Foto: Joédson Alves/Agência Brasil
Uma das instituições mais afetadas no caso do Banco Master, o Banco de Brasília (BRB) busca soluções para sair da crise gerada pela compra de R$ 12 bilhões em títulos investigados por suspeita de fraude.
Uma das possibilidades aventadas nos últimos dias é a federalização do banco, que poderia ocorrer por meio de sua incorporação à União ou eventual controle pela Caixa Econômica Federal. No entanto, a alternativa traz riscos, podendo pressionar a liquidez da Caixa e, no limite, o próprio contribuinte.

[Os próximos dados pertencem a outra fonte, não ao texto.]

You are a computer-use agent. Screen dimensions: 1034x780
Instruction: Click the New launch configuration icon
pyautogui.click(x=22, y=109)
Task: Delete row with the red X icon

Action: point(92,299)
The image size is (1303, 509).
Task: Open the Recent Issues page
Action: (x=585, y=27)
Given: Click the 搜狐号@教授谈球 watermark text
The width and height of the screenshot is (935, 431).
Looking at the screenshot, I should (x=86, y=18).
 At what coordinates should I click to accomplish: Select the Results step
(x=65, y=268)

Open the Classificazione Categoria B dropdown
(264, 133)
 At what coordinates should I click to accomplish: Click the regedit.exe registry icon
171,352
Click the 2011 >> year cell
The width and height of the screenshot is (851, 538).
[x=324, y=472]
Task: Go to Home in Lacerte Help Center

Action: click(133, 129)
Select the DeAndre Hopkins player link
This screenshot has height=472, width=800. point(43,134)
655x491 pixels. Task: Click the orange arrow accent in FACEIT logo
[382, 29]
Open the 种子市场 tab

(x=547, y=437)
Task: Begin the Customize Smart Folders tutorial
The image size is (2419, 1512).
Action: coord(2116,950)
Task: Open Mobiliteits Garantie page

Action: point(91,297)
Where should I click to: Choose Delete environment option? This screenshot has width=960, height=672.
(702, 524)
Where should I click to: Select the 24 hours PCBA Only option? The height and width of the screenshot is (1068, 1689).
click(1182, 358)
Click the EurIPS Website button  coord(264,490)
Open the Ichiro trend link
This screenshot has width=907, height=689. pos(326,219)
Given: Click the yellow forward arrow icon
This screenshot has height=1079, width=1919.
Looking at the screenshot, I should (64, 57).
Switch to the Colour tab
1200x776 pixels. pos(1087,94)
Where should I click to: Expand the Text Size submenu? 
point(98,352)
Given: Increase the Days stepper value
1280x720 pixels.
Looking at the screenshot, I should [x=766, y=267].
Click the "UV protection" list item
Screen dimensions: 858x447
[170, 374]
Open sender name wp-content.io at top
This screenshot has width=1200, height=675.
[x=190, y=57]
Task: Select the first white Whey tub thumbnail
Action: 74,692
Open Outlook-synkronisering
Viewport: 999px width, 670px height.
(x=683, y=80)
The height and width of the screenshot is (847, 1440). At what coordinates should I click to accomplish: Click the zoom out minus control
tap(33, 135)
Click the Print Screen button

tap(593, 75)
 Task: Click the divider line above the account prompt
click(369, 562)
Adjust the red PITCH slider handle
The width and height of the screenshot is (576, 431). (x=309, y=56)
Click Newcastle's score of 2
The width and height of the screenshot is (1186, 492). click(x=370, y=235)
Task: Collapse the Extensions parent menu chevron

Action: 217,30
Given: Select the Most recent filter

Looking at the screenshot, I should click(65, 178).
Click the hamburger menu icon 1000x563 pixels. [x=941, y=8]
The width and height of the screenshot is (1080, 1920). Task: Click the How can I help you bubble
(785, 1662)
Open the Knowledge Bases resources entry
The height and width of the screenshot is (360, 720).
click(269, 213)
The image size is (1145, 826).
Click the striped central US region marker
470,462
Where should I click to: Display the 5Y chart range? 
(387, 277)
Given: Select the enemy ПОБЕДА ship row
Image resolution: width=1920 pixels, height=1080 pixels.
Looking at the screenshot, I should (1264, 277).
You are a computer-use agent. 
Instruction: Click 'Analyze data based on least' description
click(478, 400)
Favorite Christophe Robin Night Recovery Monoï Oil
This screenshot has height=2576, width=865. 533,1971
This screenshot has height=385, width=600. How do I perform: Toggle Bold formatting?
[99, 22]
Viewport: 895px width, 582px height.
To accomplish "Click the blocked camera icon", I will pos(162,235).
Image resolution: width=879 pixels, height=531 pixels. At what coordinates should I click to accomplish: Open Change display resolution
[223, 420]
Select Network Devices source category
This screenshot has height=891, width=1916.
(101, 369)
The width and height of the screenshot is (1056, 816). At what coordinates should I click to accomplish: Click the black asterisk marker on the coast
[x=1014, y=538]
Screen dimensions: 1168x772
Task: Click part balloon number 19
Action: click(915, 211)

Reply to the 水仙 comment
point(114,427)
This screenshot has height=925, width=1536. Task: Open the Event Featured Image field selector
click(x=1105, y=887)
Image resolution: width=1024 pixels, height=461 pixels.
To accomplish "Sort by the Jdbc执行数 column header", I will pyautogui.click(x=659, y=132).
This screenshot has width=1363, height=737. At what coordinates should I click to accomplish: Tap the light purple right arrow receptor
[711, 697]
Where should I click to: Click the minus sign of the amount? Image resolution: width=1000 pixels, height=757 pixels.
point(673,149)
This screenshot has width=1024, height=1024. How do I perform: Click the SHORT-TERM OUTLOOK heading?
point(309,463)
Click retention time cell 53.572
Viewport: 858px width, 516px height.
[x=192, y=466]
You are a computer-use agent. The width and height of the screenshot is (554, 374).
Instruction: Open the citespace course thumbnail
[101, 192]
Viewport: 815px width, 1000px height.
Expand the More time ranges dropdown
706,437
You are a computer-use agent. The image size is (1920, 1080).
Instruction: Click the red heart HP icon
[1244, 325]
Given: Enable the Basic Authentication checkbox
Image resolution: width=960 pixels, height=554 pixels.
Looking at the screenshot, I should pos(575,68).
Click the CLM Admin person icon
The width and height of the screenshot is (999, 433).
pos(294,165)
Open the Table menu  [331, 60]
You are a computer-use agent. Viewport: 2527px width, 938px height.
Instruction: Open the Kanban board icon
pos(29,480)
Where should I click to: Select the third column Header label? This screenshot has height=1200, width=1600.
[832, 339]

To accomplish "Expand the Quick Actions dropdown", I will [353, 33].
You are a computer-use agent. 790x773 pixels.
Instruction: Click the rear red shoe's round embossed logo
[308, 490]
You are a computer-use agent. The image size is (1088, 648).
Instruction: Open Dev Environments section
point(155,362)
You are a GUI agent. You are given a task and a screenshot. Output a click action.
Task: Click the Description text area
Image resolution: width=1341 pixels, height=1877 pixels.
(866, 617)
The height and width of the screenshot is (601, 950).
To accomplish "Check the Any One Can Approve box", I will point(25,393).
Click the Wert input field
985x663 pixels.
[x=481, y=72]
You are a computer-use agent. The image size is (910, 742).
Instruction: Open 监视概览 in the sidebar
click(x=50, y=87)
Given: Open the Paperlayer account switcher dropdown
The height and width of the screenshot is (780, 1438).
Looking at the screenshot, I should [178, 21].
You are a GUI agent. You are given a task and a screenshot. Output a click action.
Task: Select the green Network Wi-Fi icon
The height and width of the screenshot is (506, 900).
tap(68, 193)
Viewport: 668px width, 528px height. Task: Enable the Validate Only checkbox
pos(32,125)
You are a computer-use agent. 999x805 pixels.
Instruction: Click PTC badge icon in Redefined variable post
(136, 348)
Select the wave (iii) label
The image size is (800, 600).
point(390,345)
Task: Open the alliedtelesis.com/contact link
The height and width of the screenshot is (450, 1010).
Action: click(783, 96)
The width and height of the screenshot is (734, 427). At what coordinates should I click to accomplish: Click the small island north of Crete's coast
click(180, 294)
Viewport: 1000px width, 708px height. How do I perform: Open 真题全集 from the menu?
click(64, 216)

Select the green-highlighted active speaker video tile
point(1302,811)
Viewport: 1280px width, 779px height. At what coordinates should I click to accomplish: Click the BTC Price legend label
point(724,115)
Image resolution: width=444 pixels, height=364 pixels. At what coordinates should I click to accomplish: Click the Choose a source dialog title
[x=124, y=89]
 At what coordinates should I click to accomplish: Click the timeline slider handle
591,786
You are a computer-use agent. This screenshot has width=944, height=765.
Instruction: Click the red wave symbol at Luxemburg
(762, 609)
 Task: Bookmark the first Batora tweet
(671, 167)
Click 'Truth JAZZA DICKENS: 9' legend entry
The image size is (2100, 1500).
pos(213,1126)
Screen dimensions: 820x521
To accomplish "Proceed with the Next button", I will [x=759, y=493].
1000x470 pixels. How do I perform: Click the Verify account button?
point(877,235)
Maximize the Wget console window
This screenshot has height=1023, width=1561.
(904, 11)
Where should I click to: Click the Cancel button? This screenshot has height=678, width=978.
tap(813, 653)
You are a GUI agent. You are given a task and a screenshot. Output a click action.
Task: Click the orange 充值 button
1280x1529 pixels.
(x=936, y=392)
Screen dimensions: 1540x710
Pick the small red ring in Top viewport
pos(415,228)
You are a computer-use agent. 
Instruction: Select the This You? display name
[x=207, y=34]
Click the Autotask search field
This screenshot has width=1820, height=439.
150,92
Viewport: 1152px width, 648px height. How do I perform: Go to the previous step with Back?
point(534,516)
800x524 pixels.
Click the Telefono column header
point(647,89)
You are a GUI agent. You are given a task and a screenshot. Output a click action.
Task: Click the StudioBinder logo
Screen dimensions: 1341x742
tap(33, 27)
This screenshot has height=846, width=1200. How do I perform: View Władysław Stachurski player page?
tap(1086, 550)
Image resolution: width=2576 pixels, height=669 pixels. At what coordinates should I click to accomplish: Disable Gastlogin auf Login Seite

A Gazeta do Povo mostrou, em janeiro, que o rombo causado pelas negociações do BRB com o Master poderia recair sobre o contribuinte do Distrito Federal. Com a possibilidade de federalização, essa conta tende a ser ampliada para o resto do país, já que nesse processo o próprio Tesouro ou a Caixa poderiam ser chamados a fazer aportes.
Além do risco político, há o impacto fiscal. A Caixa poderia assumir um passivo maior do que o esperado e ainda enfrentar questionamentos sobre sua capacidade de gerir os ativos do Banco de Brasília.
Até o momento, as estimativas apontam que o rombo no BRB pode chegar a R$ 15 bilhões, um passivo que poderia superar a liquidez disponível estimada da própria Caixa, hoje em torno de R$ 10 bilhões.